What was not realized at the time, or until modern genetic testing and research, was that the “family illness” was also passed down from my twice great grandmother, through most of her children, fortunately skipping the branch that I descend from. Dad had spoken vaguely of Huntingtons Chorea occurring when some first cousins married, but of course that was only a partial truth. Not a great claim to fame for poor old granny.
Much less was known about the family lines of my three other grandparents. My investigations on Ancestry into this led to some interesting results. Most pleasing was being contacted by a previously unknown cousin – I have lots of those as it turns out – descended from dad’s mother. She was seriously into researching the history of her family in Tasmania, New Zealand and Ireland, and gave me much information. Even better, she lived on the other side of the Dandenong Ranges, so we were able to meet in person and forge an ongoing friendship.

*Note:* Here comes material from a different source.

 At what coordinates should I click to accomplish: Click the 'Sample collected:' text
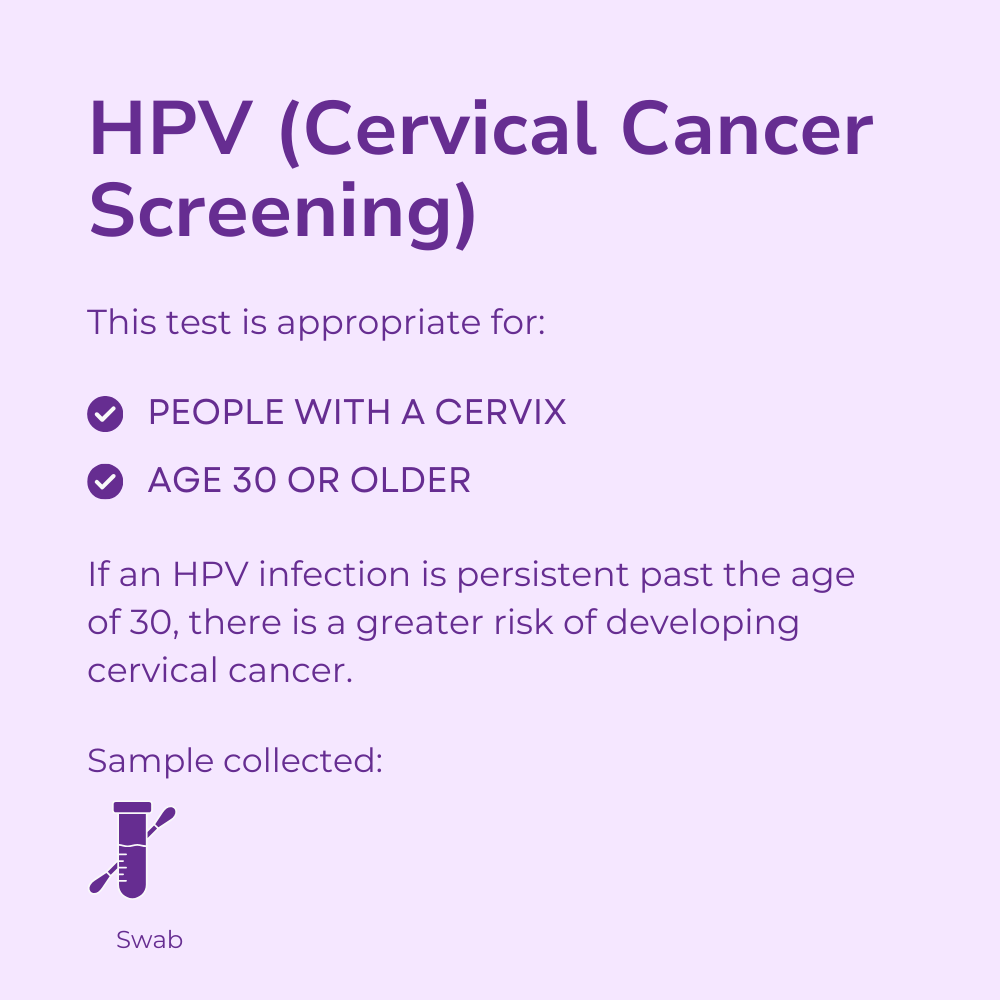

My mother was the youngest of seven, hailing from an isolated area in the foothills of the Great Western Tiers. On a trip to Tasmania with her, in 1971, I had briefly met large numbers of her brothers’ families. I knew that her oldest brother had moved to New Zealand to find work, when mum was young, so about 1916, and the family had lost contact. Seems that migration to NZ was rather common in those times. Although mum was no longer alive to hear the news, I was able to track down his NZ life and family and make contact with a person who had known him. One mystery solved.
Best of all, I was able to track the arrival in the Australian colonies, of mum’s ancestors. The theme of assisted agricultural labourers, mostly from Somerset, continued. But a grandfather’s history was elusive, for ages, and I suspected all sorts of dire explanations. Persistence found an official mis-spelling of a name – also common with semi-literate officials – and so that branch turned up as assisted immigrants to the Port Phillip District in 1849 – just in time for the gold rushes! But twice great-grand-dad died in 1851 and it seems his remains are now beneath the car park of the Victoria Markets. This area was in those days, outside the young Melbourne settlement and the site of its first cemetery.
I found a great grandmother who died exactly 100 years before the birth of my daughter, on the same date – in childbirth! Tragically common in those times. Possibly a good thing I didn’t know about that, back in 1972…They say history repeats itself, and it damn near did!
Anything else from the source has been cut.